**Records provided**.
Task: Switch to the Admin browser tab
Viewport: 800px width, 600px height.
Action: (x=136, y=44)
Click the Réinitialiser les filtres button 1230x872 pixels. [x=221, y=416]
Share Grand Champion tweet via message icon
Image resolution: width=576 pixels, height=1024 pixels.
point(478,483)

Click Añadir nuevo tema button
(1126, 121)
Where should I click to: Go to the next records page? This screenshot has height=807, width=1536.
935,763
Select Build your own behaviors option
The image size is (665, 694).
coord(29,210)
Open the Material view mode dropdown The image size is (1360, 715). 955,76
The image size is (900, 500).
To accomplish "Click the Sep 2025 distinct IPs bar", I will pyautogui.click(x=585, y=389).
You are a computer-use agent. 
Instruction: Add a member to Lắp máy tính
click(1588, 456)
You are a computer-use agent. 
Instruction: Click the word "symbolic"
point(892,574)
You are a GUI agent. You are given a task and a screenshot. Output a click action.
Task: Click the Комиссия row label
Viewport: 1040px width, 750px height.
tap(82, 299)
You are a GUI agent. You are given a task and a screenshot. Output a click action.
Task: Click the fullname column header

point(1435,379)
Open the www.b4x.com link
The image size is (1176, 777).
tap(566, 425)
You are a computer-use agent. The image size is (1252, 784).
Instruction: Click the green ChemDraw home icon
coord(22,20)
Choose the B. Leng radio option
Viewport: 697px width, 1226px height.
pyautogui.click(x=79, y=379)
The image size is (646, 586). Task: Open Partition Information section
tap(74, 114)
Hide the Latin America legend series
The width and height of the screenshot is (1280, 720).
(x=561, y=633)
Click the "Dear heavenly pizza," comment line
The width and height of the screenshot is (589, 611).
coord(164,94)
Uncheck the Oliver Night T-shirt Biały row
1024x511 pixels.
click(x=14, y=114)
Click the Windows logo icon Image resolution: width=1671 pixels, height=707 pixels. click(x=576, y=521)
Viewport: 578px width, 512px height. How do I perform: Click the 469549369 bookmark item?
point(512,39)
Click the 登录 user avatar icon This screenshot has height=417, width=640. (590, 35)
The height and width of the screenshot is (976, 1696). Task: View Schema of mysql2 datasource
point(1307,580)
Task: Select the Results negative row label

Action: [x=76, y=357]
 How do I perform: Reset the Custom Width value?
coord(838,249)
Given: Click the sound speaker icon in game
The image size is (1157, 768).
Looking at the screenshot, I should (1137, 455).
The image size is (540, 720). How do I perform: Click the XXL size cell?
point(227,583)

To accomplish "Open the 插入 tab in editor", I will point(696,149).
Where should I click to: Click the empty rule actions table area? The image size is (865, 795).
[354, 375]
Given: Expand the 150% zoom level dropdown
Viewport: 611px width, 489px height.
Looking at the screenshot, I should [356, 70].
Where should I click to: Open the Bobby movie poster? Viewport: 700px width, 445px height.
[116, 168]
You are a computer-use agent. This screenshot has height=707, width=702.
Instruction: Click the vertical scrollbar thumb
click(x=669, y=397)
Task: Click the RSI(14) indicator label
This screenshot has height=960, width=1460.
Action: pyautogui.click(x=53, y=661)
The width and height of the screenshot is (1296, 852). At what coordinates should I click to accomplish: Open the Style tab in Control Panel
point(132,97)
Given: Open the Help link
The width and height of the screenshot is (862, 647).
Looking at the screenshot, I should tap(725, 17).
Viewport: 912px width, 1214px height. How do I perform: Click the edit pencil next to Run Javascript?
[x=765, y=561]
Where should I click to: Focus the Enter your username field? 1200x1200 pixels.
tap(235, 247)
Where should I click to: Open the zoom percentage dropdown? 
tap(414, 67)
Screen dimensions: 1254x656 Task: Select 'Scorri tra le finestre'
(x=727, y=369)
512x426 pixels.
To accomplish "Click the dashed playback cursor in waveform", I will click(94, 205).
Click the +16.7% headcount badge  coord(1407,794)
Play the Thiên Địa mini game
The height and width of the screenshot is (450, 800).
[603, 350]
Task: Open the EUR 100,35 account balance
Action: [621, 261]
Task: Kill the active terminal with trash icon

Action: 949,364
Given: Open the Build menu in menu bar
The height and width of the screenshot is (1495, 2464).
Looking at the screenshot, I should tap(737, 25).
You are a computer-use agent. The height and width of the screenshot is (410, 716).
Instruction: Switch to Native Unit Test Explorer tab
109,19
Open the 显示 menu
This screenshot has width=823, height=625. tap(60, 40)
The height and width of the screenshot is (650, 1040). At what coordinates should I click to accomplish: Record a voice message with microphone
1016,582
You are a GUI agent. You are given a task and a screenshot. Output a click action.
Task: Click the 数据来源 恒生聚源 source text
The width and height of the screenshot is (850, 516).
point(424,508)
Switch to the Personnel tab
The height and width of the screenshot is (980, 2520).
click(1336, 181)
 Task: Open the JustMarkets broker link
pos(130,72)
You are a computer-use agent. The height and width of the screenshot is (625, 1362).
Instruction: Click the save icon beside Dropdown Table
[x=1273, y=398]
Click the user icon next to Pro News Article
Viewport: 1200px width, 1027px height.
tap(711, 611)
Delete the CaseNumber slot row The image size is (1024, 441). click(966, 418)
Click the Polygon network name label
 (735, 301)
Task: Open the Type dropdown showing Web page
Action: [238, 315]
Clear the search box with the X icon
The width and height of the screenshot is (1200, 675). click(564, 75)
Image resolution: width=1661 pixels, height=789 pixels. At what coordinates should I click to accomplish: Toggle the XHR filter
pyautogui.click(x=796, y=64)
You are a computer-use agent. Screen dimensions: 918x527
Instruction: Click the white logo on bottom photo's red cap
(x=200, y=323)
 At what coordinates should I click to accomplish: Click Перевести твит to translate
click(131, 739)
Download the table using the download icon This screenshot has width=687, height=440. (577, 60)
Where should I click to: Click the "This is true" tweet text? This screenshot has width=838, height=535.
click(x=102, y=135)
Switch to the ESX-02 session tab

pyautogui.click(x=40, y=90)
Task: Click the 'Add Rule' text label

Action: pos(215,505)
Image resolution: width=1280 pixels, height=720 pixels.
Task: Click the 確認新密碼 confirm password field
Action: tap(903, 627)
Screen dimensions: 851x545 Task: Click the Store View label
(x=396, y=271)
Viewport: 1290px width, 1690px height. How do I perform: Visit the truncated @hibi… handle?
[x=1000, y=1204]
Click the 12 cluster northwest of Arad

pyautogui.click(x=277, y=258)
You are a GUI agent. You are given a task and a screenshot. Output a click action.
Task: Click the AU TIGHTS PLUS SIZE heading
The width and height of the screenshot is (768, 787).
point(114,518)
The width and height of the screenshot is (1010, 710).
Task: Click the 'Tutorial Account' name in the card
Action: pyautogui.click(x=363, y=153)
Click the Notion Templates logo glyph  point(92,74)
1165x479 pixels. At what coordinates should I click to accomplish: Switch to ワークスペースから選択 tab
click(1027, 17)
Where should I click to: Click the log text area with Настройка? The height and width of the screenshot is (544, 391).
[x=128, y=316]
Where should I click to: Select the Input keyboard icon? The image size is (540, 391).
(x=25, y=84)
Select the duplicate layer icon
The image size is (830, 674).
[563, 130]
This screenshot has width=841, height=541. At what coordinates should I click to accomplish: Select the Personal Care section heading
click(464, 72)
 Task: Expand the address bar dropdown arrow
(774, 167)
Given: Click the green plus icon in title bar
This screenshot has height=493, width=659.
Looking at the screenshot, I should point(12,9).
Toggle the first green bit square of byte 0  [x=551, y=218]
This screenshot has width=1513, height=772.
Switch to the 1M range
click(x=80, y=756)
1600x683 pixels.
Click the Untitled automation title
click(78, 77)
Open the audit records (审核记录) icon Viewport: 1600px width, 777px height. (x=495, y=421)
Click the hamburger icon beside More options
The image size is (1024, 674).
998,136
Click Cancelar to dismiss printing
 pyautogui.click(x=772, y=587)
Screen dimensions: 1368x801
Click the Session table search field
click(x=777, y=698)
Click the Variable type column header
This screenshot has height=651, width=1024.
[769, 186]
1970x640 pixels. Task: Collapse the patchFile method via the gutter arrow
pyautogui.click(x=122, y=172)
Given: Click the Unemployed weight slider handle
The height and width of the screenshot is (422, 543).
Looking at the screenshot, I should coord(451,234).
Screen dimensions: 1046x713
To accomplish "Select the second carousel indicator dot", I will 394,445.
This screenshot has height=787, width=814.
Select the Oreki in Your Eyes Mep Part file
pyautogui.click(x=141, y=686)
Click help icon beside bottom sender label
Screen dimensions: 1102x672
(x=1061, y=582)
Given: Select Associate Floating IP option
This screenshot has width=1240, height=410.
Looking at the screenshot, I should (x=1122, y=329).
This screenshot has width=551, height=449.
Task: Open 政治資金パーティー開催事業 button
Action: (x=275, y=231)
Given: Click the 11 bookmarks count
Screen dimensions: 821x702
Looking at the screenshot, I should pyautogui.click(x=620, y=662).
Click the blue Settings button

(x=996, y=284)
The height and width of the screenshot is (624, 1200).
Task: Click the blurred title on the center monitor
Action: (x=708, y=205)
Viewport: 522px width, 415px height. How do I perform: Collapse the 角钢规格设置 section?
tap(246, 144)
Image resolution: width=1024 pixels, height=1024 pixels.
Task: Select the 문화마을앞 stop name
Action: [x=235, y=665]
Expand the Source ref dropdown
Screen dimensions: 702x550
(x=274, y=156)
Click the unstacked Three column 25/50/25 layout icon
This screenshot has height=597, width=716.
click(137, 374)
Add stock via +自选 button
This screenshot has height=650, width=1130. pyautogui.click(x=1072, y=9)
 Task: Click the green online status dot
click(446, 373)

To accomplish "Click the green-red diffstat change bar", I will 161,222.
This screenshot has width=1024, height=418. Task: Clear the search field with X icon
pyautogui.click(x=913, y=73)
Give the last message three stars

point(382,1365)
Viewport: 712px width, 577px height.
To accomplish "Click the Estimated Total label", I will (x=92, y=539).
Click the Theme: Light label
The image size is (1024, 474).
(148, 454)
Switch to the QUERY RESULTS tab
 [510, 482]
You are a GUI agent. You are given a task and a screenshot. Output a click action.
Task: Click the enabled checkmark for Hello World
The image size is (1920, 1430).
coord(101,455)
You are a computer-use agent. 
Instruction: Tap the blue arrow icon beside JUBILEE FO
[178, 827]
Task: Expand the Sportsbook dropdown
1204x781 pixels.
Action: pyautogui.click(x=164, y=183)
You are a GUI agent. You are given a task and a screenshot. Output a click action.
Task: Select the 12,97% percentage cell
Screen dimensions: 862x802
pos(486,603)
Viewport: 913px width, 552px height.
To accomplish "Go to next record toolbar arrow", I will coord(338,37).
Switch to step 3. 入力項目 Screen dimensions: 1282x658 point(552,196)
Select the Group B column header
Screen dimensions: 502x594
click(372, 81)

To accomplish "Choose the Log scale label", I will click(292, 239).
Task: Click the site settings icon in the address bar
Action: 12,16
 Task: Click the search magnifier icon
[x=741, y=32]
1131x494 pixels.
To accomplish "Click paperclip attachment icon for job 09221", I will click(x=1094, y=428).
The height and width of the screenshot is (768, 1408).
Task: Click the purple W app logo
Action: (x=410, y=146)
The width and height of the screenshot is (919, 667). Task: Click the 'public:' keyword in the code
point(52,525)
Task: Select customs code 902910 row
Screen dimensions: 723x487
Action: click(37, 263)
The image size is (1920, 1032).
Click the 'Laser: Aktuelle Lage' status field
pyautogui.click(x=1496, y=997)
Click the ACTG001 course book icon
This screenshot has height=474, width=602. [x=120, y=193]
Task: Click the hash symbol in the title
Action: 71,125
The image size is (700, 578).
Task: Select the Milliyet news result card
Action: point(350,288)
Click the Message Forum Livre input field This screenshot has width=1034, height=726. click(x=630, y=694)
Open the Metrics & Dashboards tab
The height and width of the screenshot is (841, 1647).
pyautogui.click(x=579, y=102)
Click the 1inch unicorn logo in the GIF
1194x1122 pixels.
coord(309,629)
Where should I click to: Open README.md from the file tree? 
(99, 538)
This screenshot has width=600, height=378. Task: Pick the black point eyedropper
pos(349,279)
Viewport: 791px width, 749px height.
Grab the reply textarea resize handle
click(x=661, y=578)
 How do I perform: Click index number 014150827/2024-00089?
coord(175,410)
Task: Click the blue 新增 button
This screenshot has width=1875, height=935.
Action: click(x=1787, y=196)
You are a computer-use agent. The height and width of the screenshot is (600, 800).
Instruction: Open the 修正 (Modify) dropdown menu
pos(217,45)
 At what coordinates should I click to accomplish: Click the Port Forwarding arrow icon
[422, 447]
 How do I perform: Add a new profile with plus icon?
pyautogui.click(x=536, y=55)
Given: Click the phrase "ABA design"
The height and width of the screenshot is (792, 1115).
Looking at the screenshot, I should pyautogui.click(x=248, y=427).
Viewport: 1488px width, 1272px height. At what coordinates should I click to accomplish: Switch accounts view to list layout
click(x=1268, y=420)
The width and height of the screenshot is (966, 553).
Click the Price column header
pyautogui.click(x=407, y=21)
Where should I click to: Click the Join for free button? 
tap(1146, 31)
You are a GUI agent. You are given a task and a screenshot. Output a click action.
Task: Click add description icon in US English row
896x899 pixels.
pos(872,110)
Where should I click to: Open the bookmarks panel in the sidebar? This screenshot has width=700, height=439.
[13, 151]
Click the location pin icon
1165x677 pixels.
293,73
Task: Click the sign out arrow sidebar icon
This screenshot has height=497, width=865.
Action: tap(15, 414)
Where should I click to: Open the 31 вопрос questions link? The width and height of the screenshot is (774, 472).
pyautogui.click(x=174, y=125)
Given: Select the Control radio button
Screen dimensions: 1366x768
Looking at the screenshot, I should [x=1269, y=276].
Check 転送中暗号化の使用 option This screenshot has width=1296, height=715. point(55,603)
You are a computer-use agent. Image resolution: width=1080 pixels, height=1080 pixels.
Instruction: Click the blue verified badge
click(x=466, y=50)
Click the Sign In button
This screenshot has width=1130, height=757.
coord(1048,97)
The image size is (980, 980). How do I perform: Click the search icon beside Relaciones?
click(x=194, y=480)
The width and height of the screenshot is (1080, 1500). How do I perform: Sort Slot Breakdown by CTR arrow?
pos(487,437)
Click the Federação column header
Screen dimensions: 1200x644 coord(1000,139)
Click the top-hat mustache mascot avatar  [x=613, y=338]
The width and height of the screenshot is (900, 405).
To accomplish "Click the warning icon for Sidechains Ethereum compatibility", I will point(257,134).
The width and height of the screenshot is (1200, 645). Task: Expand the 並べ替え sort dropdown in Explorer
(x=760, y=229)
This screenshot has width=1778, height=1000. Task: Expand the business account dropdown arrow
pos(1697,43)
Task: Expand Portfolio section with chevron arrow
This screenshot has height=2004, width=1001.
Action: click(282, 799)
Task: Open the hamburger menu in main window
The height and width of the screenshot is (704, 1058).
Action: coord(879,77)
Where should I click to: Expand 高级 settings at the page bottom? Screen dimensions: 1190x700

**Exercise**.
Here the output must be the lines above from the line with "is (410, 716)." to the line with "is (625, 1362).", both included, duplicated word for word and nothing else.

**Solution for this problem**.
You are a computer-use agent. The height and width of the screenshot is (410, 716).
Instruction: Switch to Native Unit Test Explorer tab
109,19
Open the 显示 menu
This screenshot has width=823, height=625. tap(60, 40)
The height and width of the screenshot is (650, 1040). At what coordinates should I click to accomplish: Record a voice message with microphone
1016,582
You are a GUI agent. You are given a task and a screenshot. Output a click action.
Task: Click the 数据来源 恒生聚源 source text
The width and height of the screenshot is (850, 516).
point(424,508)
Switch to the Personnel tab
The height and width of the screenshot is (980, 2520).
click(1336, 181)
 Task: Open the JustMarkets broker link
pos(130,72)
You are a computer-use agent. The height and width of the screenshot is (625, 1362).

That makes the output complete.